*** Opening of Selected text ***

Special Report:
More Details Emerge in Ohio Catastrophe
(Editor's Note: As with most any train wreck, there is more to this story than at first meets the eye. Questions abound. Why did such flammable toxic hazardous materials ride in a train with no special restrictions? Why was the derailment so severe? Why are freight railroads not required to use more advanced electro-pneumatic or ECP braking? Read the article below from The Lever to find the answers to these and more questions about what is going on behind the scenes in East Palestine, Ohio.)
Rail Companies Blocked Safety Rules Before Ohio Derailment


Norfolk Southern helped convince government officials to repeal brake rules — and corporate lobbyists watered down hazmat safety regs.
A black plume rises over East Palestine, Ohio, after a controlled release and incineration of chemicals from a derailed Norfolk Southern train on Feb. 6, 2023. (AP Photo/Gene J. Puskar)
Before this weekend’s fiery Norfolk Southern train derailment prompted emergency evacuations in Ohio, the company helped kill a federal safety rule aimed at upgrading the rail industry’s Civil War-era braking systems, according to documents reviewed by The Lever.
Though the company’s 150-car train in Ohio reportedly burst into 100-foot flames upon derailing — and was transporting materials that triggered a fireball when they were released and incinerated — it was not being regulated as a “high-hazard flammable train,” federal officials told The Lever.
Documents show that when current transportation safety rules were first created, a federal agency sided with industry lobbyists and limited regulations governing the transport of hazardous compounds. The decision effectively exempted many trains hauling dangerous materials — including the one in Ohio — from the “high-hazard” classification and its more stringent safety requirements.
Amid the lobbying blitz against stronger transportation safety regulations, Norfolk Southern paid executives millions and spent billions on stock buybacks — all while the company shed thousands of employees despite warnings that understaffing is intensifying safety risks. Norfolk Southern officials also fought off a shareholder initiative that could have required company executives to “assess, review, and mitigate risks of hazardous material transportation.”
The sequence of events began a decade ago in the wake of a major uptick in derailments of trains carrying crude oil and hazardous chemicals, including a New Jersey train crash that leaked the same toxic chemical as in Ohio.

*** Close of Selected text ***
*** Opening of Records supplied ***

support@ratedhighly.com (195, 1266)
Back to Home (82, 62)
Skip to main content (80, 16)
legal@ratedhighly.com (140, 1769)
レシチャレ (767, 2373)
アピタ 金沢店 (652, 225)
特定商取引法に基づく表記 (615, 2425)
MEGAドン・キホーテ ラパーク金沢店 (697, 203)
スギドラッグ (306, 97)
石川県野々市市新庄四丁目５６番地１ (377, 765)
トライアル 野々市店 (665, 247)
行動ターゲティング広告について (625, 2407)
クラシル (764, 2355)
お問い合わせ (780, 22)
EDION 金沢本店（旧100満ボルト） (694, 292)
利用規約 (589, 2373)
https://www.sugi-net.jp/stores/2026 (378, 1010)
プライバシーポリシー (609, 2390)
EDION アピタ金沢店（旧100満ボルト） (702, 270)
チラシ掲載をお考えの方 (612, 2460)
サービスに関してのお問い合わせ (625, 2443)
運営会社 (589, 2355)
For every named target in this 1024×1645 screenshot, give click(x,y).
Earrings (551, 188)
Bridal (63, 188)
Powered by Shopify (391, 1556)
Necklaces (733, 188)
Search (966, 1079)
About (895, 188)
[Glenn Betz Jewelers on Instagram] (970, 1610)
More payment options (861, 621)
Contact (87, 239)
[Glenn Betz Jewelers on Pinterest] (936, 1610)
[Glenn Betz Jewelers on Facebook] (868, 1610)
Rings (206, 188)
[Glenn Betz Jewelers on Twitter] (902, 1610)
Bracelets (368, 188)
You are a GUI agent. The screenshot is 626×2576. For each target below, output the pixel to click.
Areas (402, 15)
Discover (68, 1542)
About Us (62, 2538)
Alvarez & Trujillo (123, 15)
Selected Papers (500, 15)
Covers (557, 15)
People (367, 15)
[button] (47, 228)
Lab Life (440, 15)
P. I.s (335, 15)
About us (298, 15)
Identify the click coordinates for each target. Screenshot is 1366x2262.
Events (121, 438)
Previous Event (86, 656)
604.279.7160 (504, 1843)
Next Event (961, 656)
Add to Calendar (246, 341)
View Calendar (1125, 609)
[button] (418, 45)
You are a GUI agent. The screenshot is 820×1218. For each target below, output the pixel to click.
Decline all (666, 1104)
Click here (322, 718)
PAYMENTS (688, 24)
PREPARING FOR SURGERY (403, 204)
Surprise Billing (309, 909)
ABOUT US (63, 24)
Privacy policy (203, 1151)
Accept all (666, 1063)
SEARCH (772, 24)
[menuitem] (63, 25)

*** Close of Records supplied ***

## Work task A
According to the Ohio derailment report, how many cars were in the Norfolk Southern train?
## Work task B
Continue the Ohio derailment report from its last sentence.

## Written response A
150 cars.

## Written response B
In response, the Obama administration in 2014 proposed improving safety regulations for trains carrying petroleum and other hazardous materials. However, after industry pressure, the final measure ended up narrowly focused on the transport of crude oil and exempting trains carrying many other combustible materials, including the chemical involved in this weekend’s disaster.
Then came 2017: After rail industry donors delivered more than $6 million to GOP campaigns, the Trump administration — backed by rail lobbyists and Senate Republicans — rescinded part of that rule aimed at making better braking systems widespread on the nation’s rails.
Specifically, regulators killed provisions requiring rail cars carrying hazardous flammable materials to be equipped with electronic braking systems to stop trains more quickly than conventional air brakes. Norfolk Southern had previously touted the new technology — known as Electronically Controlled Pneumatic (ECP) brakes — for its “potential to reduce train stopping distances by as much as 60 percent over conventional air brake systems.”
But the company’s lobby group nonetheless pressed for the rule’s repeal, telling regulators that it would “impose tremendous costs without providing offsetting safety benefits.”
That argument won out with Trump officials — and the Biden administration has not moved to reinstate the brake rule or expand the kinds of trains subjected to tougher safety regulations.
“Would ECP brakes have reduced the severity of this accident? Yes,” Steven Ditmeyer, a former senior official at the Federal Railroad Administration (FRA), told The Lever. “The railroads will test new features. But once they are told they have to do it… they don’t want to spend the money.”